“That’s the news from Lake Wobegon, where all the women are strong, all the men are good-looking, and all the children are above average.” – A Prairie Home Companion
We have harped on the inadequacy of a single “average cost per record” value (and averages more generally) when analyzing cybersecurity event losses several times before, for example in both the IRIS 2020 and IRIS 2022 reports. However, we do keep seeing figures in this vein being produced and shared every year, so we think it’s worthwhile to provide a corrective reminder at least once every few years or so. As the Springfield city bus driver said:

So let’s update the graphic that we’ve used in past IRIS reports to illustrate this issue. The following chart shows the cost per record versus the number of impacted records for incidents from roughly the past 15 years. Both axes are on a log scale because the distributions are so heavily skewed.

The shaded region indicates the range of events to which the 2025 Ponemon Cost of a Data Breach Study “average cost per record” metric can be applied. The dashed line represents the single “average cost per record” estimate. (Note that the 2025 report appears to have reported the average cost per record only by record type, not overall, but any value in the range they reported would be visually indistinguishable on the log scale used here.)
As we have noted before, not only does the single value fail to capture a “typical” cost per record within the applicable data, it is even less accurate for the vast majority of incidents outside the scope of the Ponemon report.
To clarify just how misleading this single average cost per record value is, let’s focus in on only those incidents in the shaded region. If we use the single average cost per record to estimate the total losses for just those events, we can calculate the probability of an error of different magnitudes. This is displayed in the following figure.
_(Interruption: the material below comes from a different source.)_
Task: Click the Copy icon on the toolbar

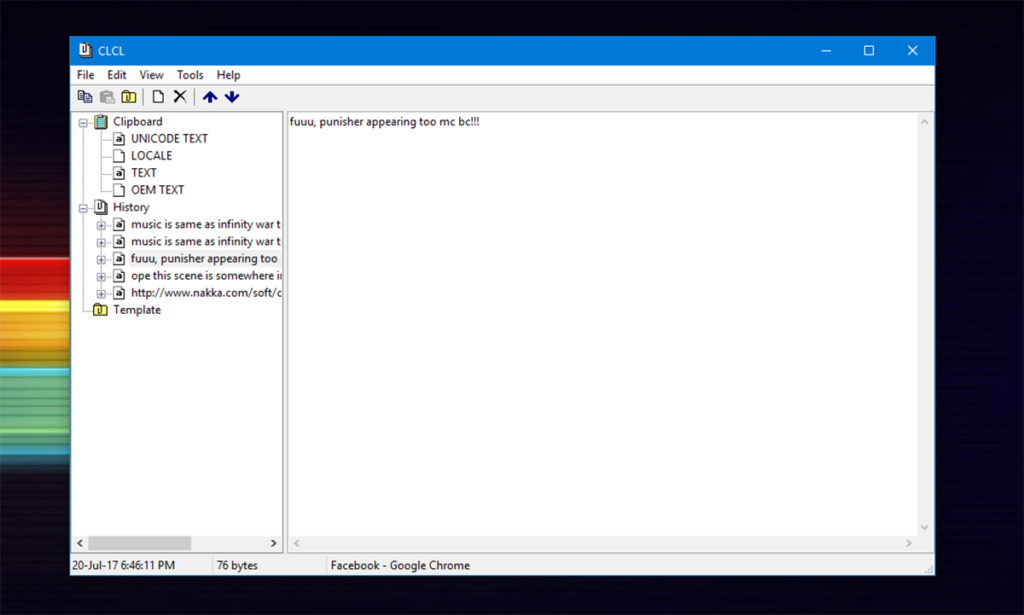Action: click(85, 96)
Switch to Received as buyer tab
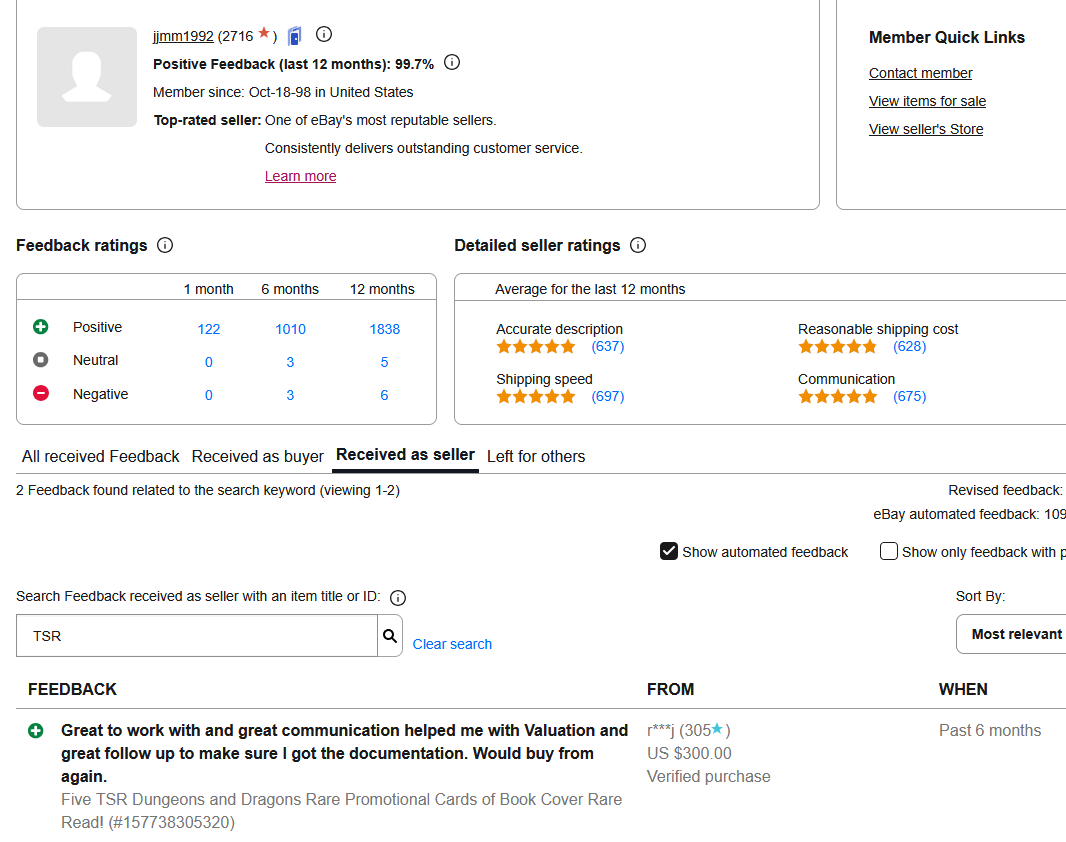The image size is (1066, 842). pyautogui.click(x=258, y=456)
If we use a single cost per record estimate only for the incidents it claims to be applicable for, there is ~74% chance that our loss estimate will be off by a full 100% or more! In other words, if our loss estimate is $1M, then there’s a ~74% chance that our error is greater than $1M. Also annotated on the chart is the even scarier fact that there’s a ~37% chance that our estimate is off by 1,000% or more, i.e. a factor of 10x!
This is why we always try to report, at a minimum, the median loss and extreme quantile of the losses, like the 95th percentile. Or even better, we explicitly model and report the full distribution, so that risk estimates can be phrased with more precise probability statements.